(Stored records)
########################################
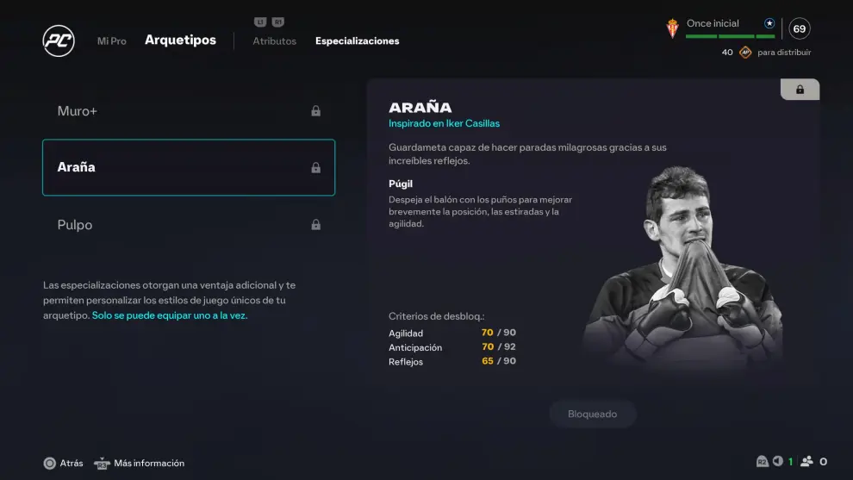Click the Sporting club crest icon
The width and height of the screenshot is (853, 480).
point(672,28)
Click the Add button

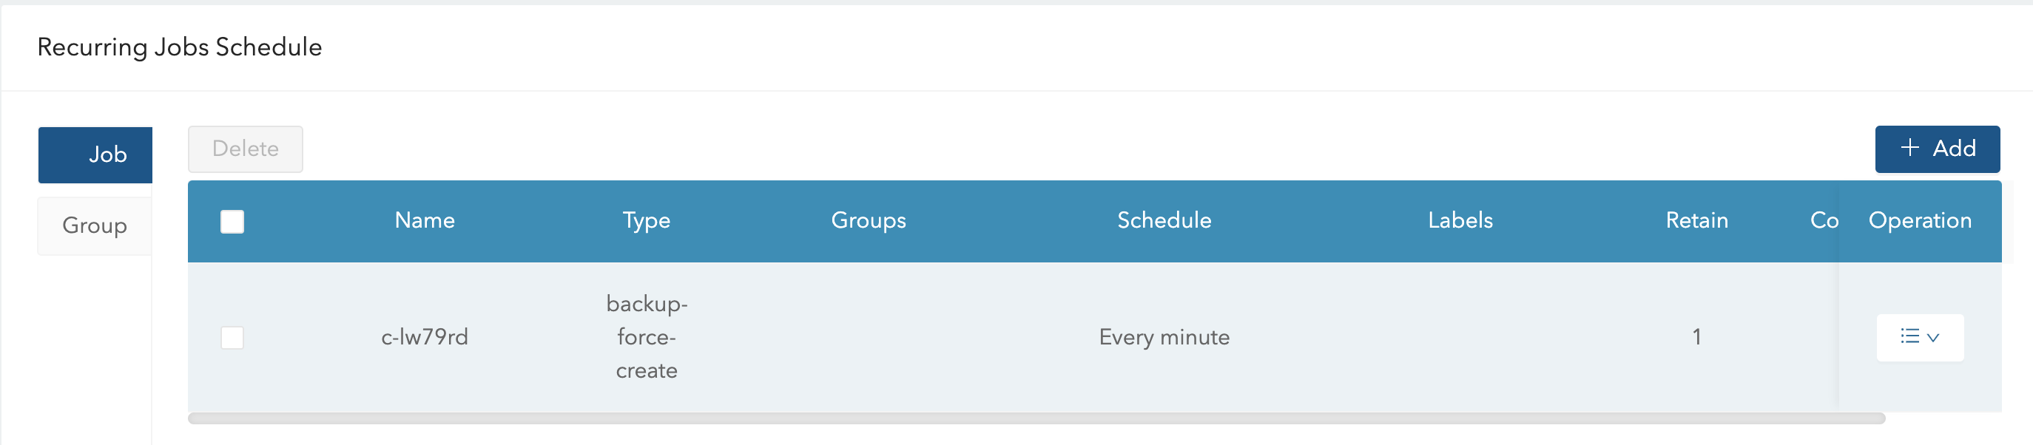pyautogui.click(x=1938, y=148)
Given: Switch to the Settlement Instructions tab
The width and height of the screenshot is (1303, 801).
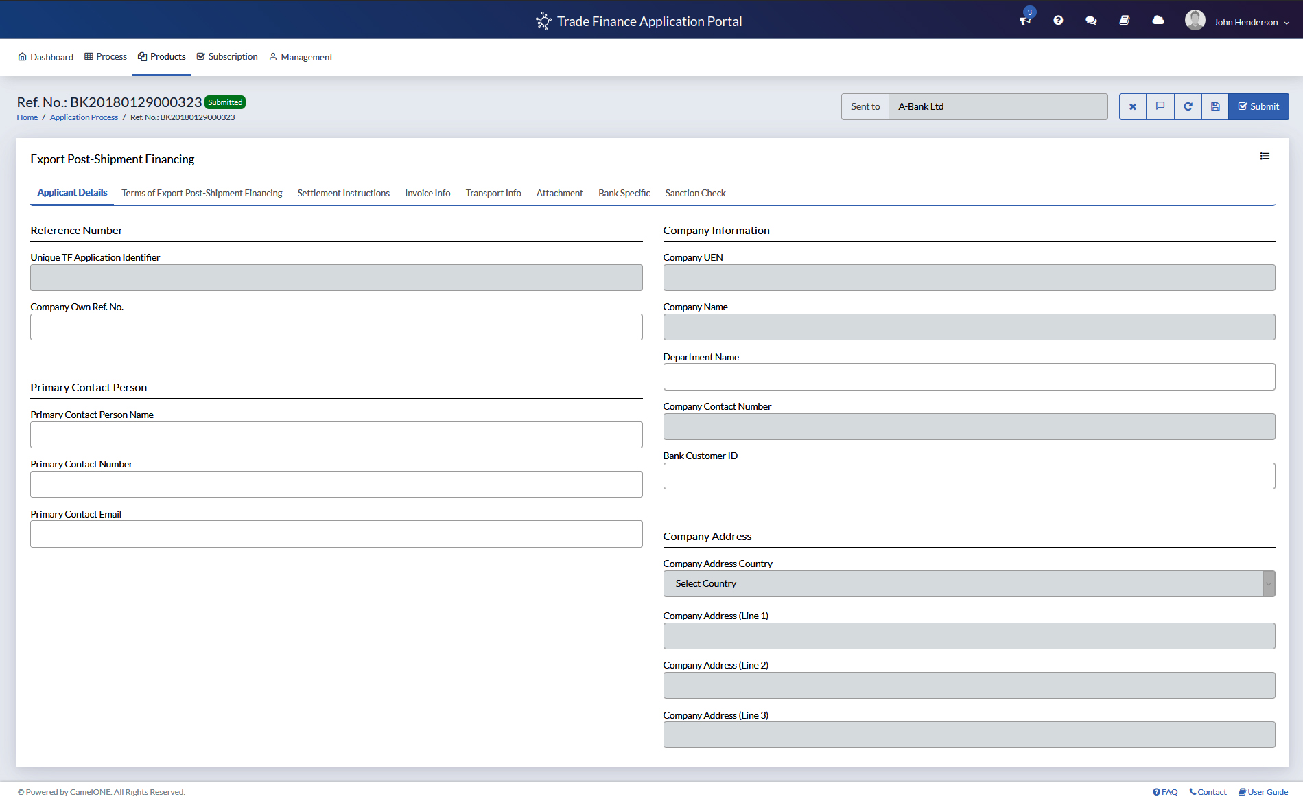Looking at the screenshot, I should (x=343, y=193).
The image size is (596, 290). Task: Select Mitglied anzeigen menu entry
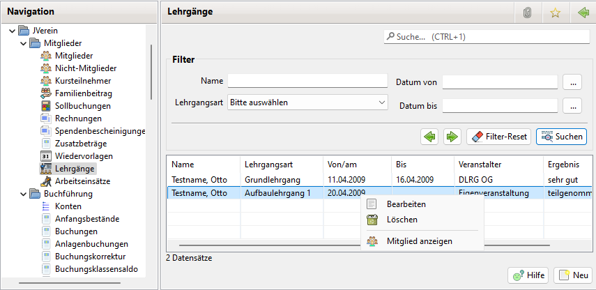pyautogui.click(x=419, y=241)
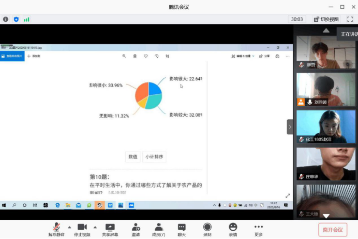The width and height of the screenshot is (358, 239).
Task: Unmute microphone with 解除静音 button
Action: point(57,229)
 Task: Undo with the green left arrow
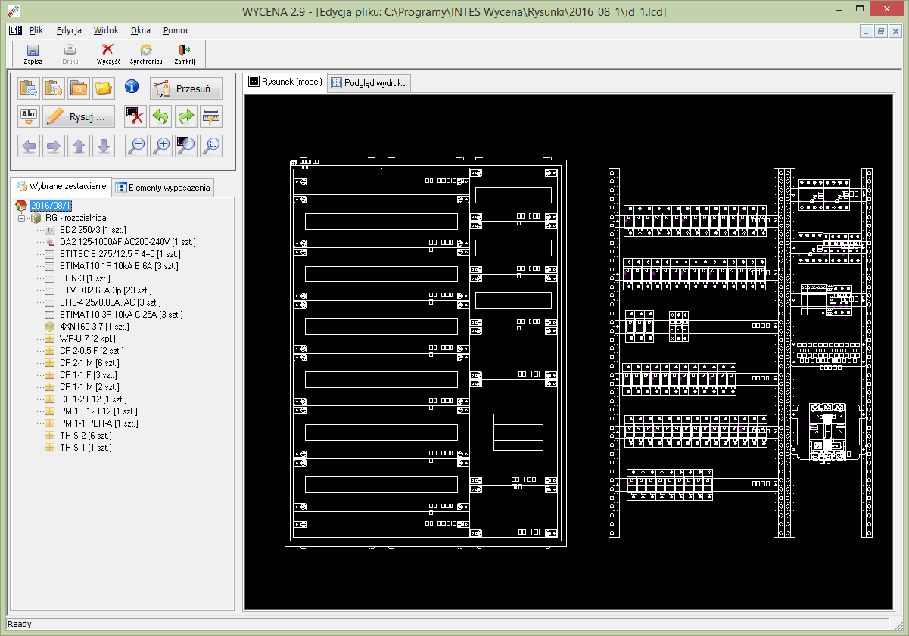pos(160,116)
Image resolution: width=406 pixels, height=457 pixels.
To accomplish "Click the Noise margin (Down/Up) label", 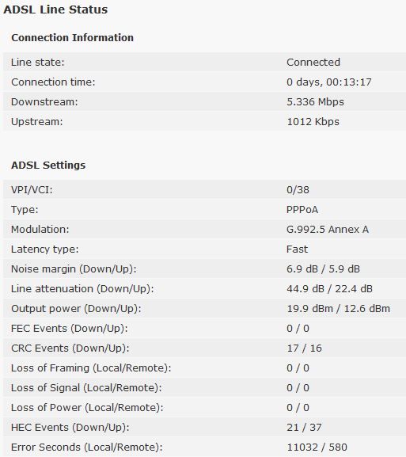I will (74, 269).
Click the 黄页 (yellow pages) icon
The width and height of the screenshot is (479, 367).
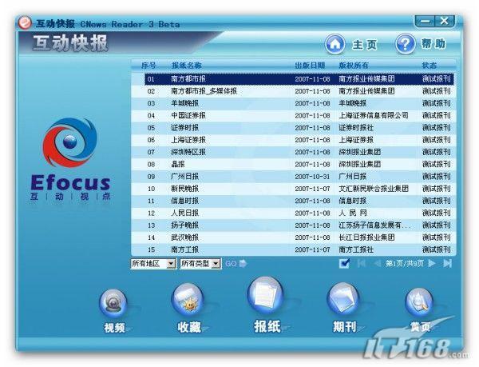418,303
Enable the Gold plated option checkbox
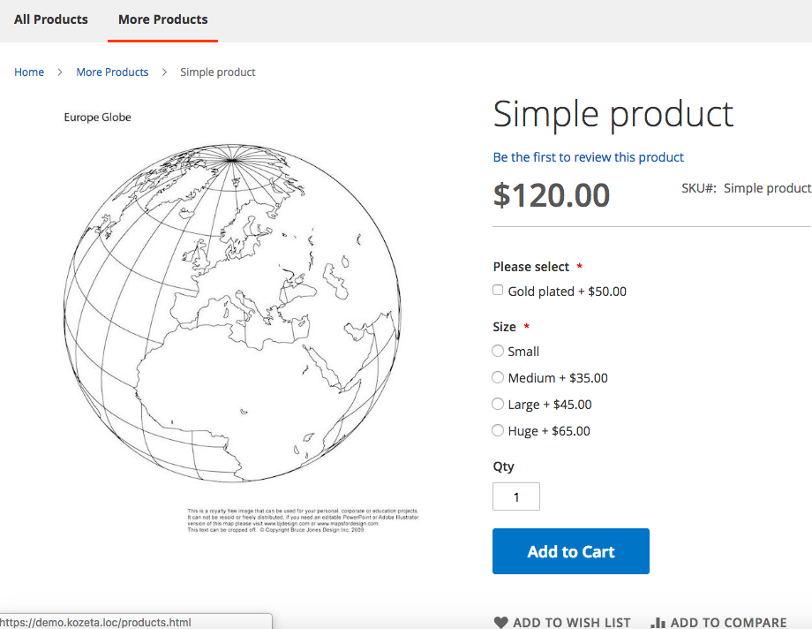Image resolution: width=812 pixels, height=629 pixels. 498,291
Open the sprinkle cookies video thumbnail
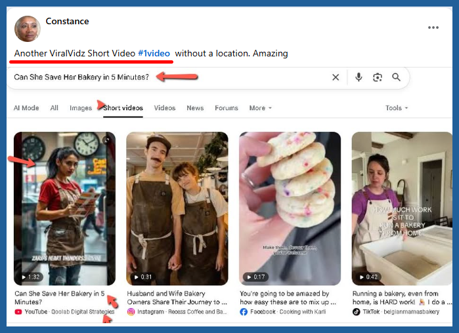 (x=290, y=208)

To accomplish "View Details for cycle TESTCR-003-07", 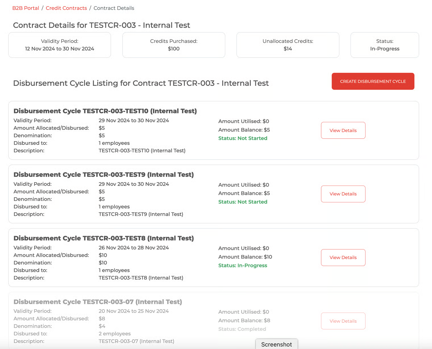I will 343,321.
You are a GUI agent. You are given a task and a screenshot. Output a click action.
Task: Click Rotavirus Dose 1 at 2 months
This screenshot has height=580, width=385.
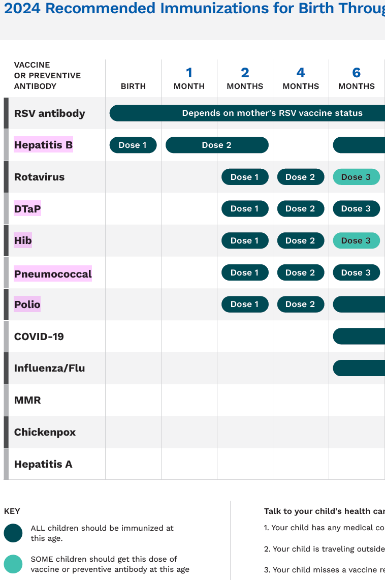(245, 177)
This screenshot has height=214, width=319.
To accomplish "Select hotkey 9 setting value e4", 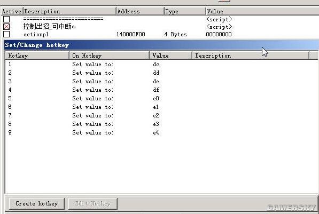I will (x=161, y=132).
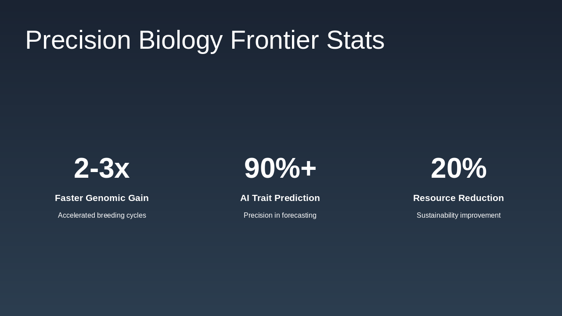Click the word "Frontier" in the title
The height and width of the screenshot is (316, 562).
tap(274, 40)
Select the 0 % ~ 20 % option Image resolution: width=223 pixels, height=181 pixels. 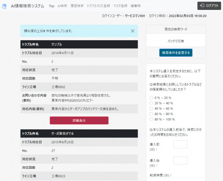click(x=151, y=98)
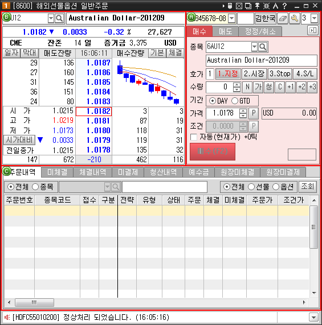Click the panel toggle icon beside order tabs
322x325 pixels.
coord(313,31)
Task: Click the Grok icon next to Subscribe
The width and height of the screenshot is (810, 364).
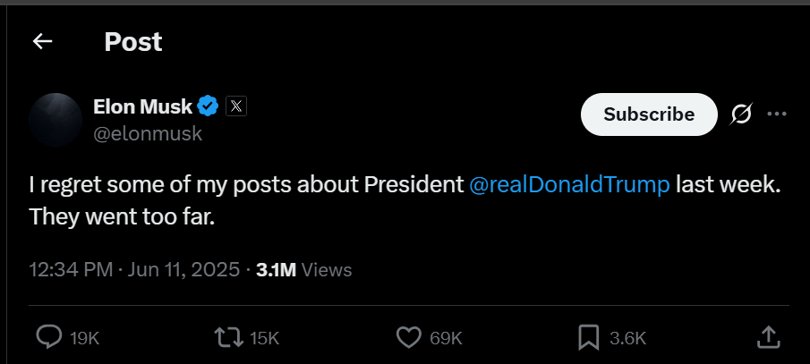Action: (x=741, y=114)
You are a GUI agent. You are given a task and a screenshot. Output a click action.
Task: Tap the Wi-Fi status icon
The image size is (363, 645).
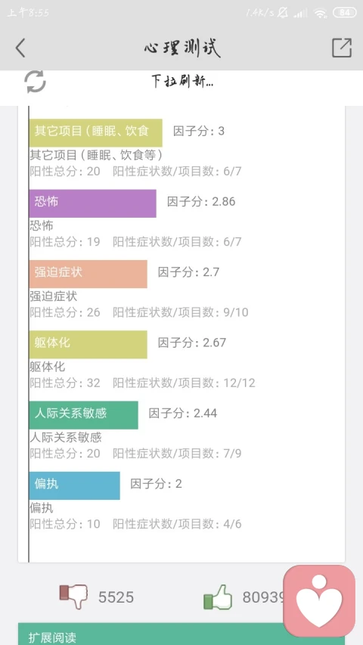click(319, 13)
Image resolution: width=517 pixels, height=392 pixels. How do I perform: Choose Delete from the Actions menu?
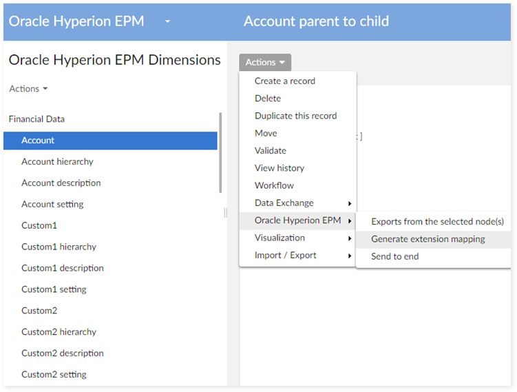coord(268,99)
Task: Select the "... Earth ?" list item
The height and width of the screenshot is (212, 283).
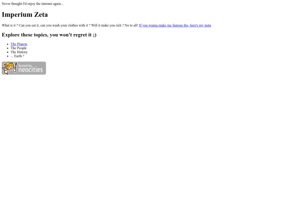Action: [x=17, y=56]
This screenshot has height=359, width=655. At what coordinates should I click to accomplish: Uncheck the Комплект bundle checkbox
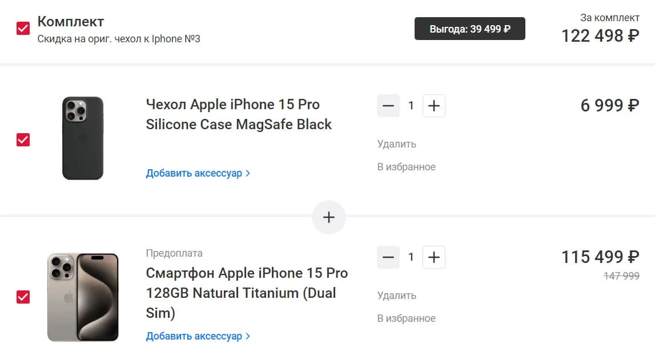point(23,29)
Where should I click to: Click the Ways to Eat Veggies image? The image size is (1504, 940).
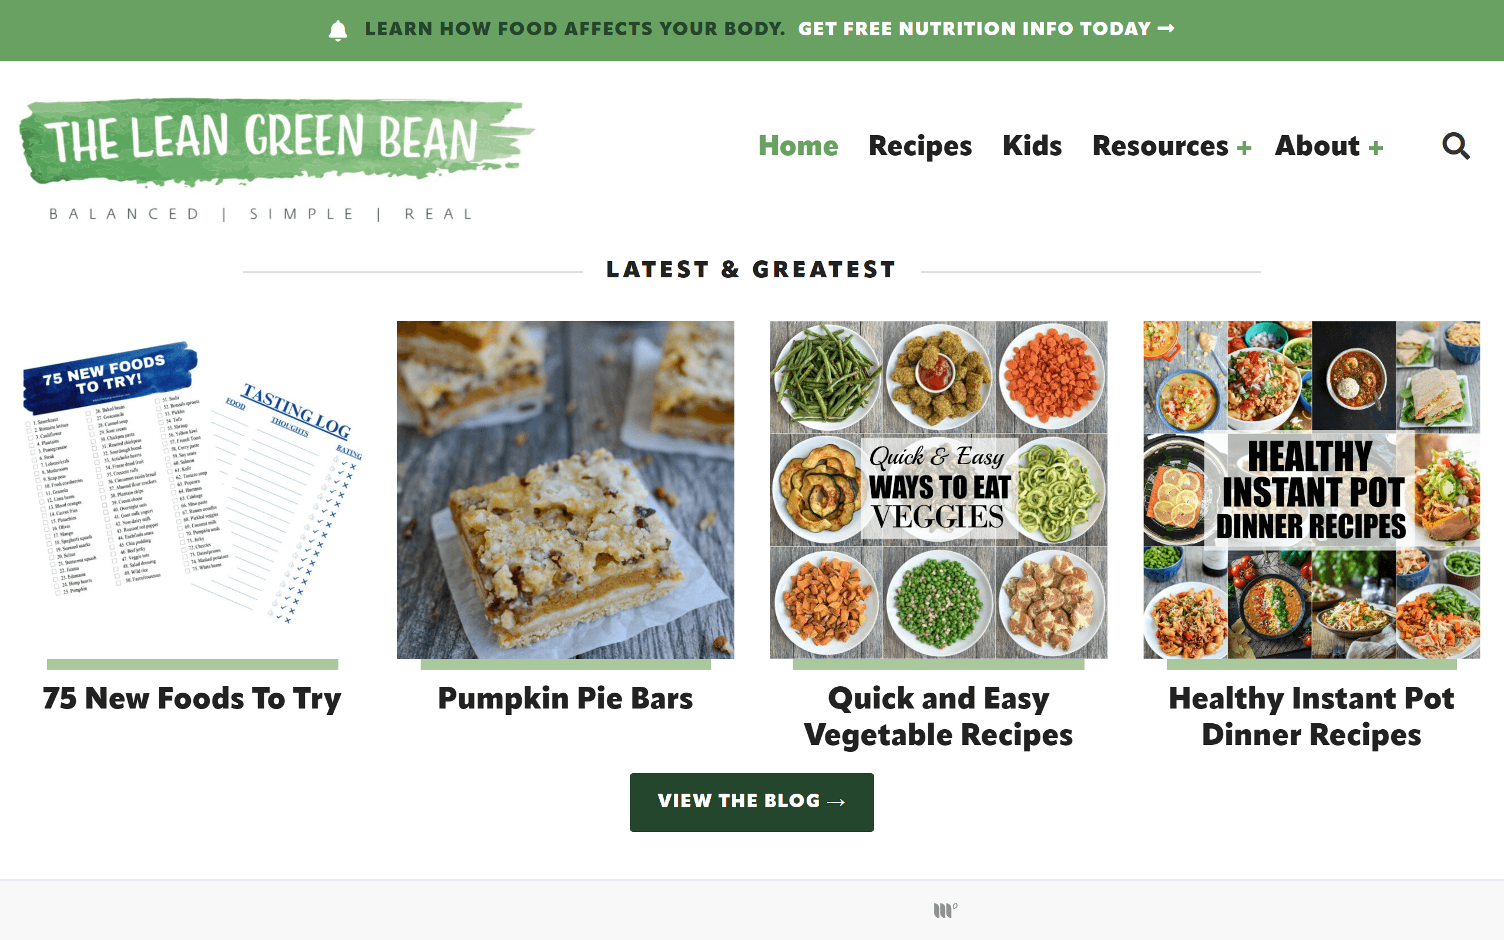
########################################
# Goal of the exercise
Only one stretch of the entries above is needed: the lines from the one containing "Task: Click Rotavirus Dose 1 at 2 months" through the one containing "This screenshot has height=214, width=319.". Copy it exactly, without the pictures.

# Solved exercise
Task: Click Rotavirus Dose 1 at 2 months
This screenshot has height=580, width=385.
(245, 177)
This screenshot has height=214, width=319.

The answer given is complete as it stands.